Remix.run Logo
adverbly 8 hours ago

Good potential for discussion here. I full agree with the underlying premise: This technology CANNOT be allowed to just give us more of the same, but lazily. It HAS TO be an empowering tool. It has to unlock NEW discoveries.

For the purpose of discussion though, this also undersells AIs:

1. They CAN be great tools for novelty + discovery! You just need to ask and explore and put in work. Its not "easy", but it does help.

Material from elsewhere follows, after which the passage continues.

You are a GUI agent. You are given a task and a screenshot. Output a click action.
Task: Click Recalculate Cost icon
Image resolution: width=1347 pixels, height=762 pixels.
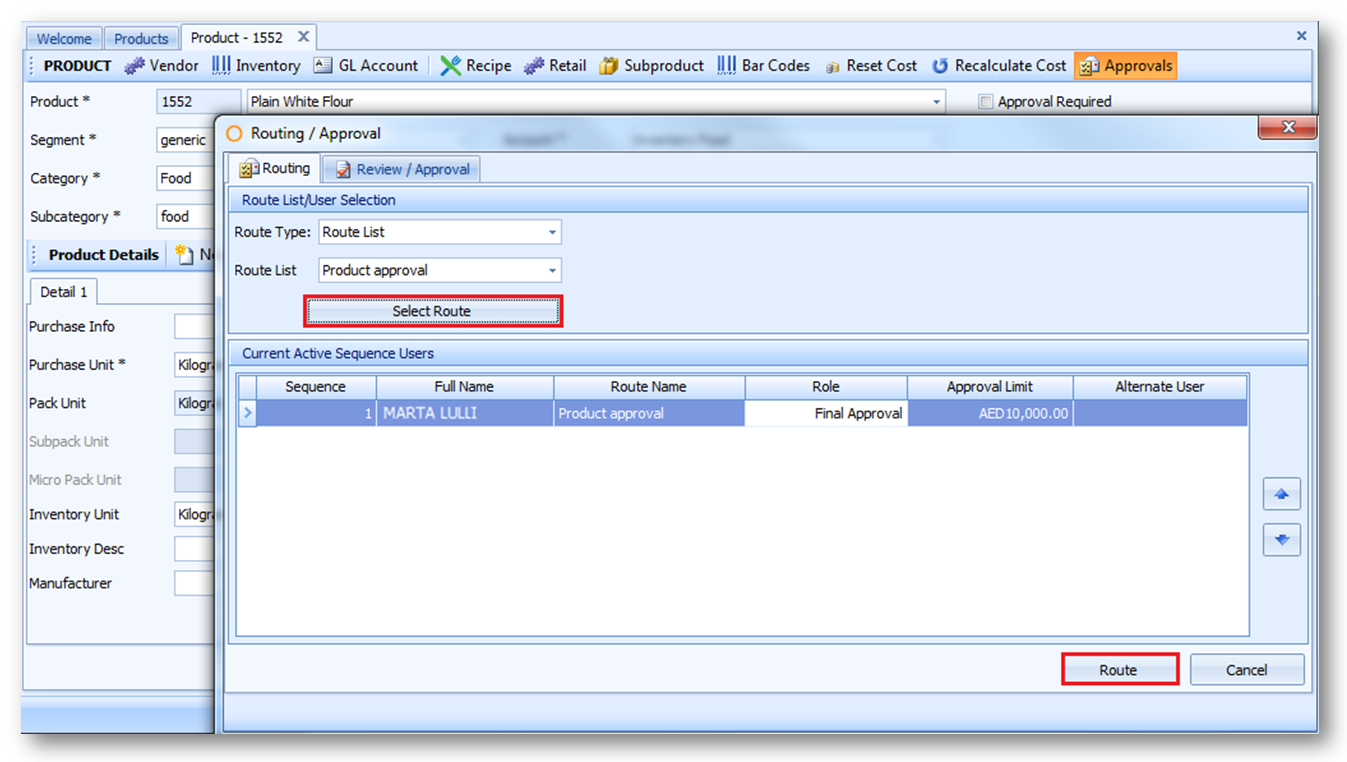(x=940, y=66)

2. Sometimes "the mean" is what you want. Sometimes I'm not after art. I'm after something efficient and recognizable and easy to maintain.

How this oversells AIs:

1. We are losing the muscle of forced creativity and problem solving. There is a certain kind of learned privilege that comes from facing a problem and having your instinctive reaction be to ask for and expect help from something else rather than to roll up your sleeves or sit back and have a think. If the system incentivizes loss of muscle en-masse, we're gonna lose something beautiful and powerful.

NichoPaolucci 7 hours ago | parent [-]

I agree with this sentiment.

Many folks have touted the "calculator" similarities as an argument, saying it's more of an efficiency gain / productivity enhancer. To me, LLMs are far more involved than this. Now, unknowingly (or knowingly), people are offloading the problem solving portion of small tasks.

- Creative Writing (Claude, make this email sound more professional)

- Coding (Handle this small logic bug for me)

- Note Taking (Generate a summary of this meeting recording)

- Strategy (Set up a roadmap for X project) and many other areas

- Design (Give me a powerpoint for a stakeholder meeting)

- Personal Life (Find a restaurant I can take my wife to for our anniversary)

Many people underestimate how many "simple" tasks required creative problem solving abilities, and we're actively handing more and more of that over to the thinking machine.

Perhaps it's human nature to give this up, and maybe it's in our best interests - but this is the first time I've ever seen people stop thinking for themselves en masse. Interesting times ahead, IMO.